The blowers are great for blowing up water toys, especially the bigger ones that require lots of volume without a lot of pressure.

I have a couple of large inflate able party rafts that I use a 12Volt leaf blower to inflate 90% and finish off with a compressor.


----------



## ddawg16 (Aug 15, 2011)

I have abused the hell out of my Rigid.....still going good.....

Just make sure you get the one with a 2.5" hose....you spend a lot less time de-clogging it.


----------



## jponto07 (Jul 6, 2012)

sdsester said:


> Just get one that still takes bags!!!:yes: I don't shop in box stores. Last shop vac I got was from a tool store.


Are the bags better than the filters??


----------



## user1007 (Sep 23, 2009)

jponto07 said:


> Are the bags better than the filters??


It depends on what you are vacuuming up I guess. And it is not a matter of filters or bags. For some things you want both. Fine sawdust and drywall dust will clog the best of filters in a hurry and find their way to the motor. I just find comfort in being able to toss a bag full of the stuff and then clean the filter too.


----------



## MT Stringer (Oct 19, 2008)

No filter needed on my Shop Vac. Nothing makes it into the vac except the fine stuff that the filter catches.


----------



## jponto07 (Jul 6, 2012)

MT Stringer said:


> No filter needed on my Shop Vac. Nothing makes it into the vac except the fine stuff that the filter catches.


Now this intrigues me. Where did you pick this up? Any idea what kind of power the vac would need? (I'm looking for a new one) I have a fairly decent shop vac thats super small (5gal 1.25 inch hose), and a crappy Craftsman that is about 15 gal (2.5 inch hose).

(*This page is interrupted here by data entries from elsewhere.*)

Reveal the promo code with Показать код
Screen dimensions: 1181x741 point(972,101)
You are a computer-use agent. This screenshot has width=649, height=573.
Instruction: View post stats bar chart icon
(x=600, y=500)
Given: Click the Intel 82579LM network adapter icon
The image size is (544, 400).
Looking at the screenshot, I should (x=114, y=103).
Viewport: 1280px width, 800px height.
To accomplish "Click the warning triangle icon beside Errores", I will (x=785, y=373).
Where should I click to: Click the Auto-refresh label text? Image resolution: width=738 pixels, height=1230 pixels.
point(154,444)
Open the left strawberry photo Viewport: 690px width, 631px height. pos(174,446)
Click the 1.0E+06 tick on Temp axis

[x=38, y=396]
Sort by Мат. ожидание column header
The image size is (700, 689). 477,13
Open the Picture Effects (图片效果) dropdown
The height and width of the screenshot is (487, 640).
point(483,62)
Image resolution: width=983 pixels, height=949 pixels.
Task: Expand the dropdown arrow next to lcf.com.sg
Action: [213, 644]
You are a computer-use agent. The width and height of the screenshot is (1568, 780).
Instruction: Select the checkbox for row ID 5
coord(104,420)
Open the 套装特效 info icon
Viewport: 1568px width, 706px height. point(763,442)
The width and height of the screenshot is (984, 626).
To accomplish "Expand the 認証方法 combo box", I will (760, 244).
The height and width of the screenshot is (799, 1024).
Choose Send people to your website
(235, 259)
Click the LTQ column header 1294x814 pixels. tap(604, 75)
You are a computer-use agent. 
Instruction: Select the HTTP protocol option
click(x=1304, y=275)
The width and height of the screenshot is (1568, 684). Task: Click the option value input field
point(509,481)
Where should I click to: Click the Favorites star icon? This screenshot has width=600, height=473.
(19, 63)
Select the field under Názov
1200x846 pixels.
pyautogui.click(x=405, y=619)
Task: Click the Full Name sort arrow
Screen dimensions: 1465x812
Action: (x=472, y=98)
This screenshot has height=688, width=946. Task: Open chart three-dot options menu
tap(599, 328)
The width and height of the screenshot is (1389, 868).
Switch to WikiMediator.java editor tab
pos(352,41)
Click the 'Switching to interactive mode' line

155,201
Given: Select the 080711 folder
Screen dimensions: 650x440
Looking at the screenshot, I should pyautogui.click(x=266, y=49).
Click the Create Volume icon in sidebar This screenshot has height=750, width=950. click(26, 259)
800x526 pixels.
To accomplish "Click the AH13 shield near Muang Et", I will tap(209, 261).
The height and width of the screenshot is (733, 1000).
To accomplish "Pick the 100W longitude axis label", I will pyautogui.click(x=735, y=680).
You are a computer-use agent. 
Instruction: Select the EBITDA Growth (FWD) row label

That being said, I'm completely UNsatisfied with my current dust collection methods.


----------



## MT Stringer (Oct 19, 2008)

Search you tube for "Dust Deputy". Several videos demonstrate how it works. The Woodwhisperer did a test of several models and this one was the winner.

One member on another forum told me he uses it with a Bucket Max (Lowe's) so no doubt it would work with your vac. 

Note: There may be conflict with hose sizes and fittings. There is no standard that any manufacturer follows. I have had to resort to some ******* ways to get my hoses to fit the tools but as long as I get a fit, I am OK with it.

I bought the kit from my local Woodcraft store.

Hope this helps.
Mike


----------



## Gymschu (Dec 12, 2010)

I gave up on the Shop Vacs. I don't abuse them nor do I use them a whole lot but the darn things would go bad in a year's time. Finally wised up and went to HD and got a Ridgid. Three years going strong under lots of abuse. I especially like the wheels on the Ridgid.......not the crappy, cheap plastic ones you get with a Shop Vac. I will never go back to Shop Vac.


----------



## Toolguy1964 (Nov 18, 2009)

Rigid and Craftsman are both manufactured by Emerson Electric and share the same basic make up between models. Emerson warrants the motors for life on both brands. I have 3 Rigid, 2 Craftsman and a Shop Vac and hands down, the Ridgid/Craftsman have the best suction.


----------



## Windows on Wash (Aug 30, 2011)

Another vote for Rigid here as well.


----------



## SquishyBall (Mar 19, 2013)

My Craftsman has lasted 10 years and is going strong. Has the detachable motor so you can carry it as a leaf blower. We use that feature all the time to blow up pool toys and air mattresses. I would like to replace it -- only to get one with a smaller footprint. I find I am never filling up the bowl and end up emptying it to clean the filter when it's only around 10% full. So I could have one a quarter of the size if it was just as powerful and had the portable blower but I haven't found that. I would buy another Craftsman, but Rigid being basically the same I'd be ok w that too. The Rigid filters now available do not fit mine... have to get them at Sears.


----------



## ToolSeeker (Sep 19, 2012)

I don't know if it's worth mentioning but be sure to get wet/dry but maybe they all like that now.


----------



## handyman_20772 (Jun 28, 2006)

I have a Rigid 6 gallon model, and a Craftsman 12 gallon model both run like a champ...the Rigid one I've had close to 14 years and the Craftsman for about 8 years.


----------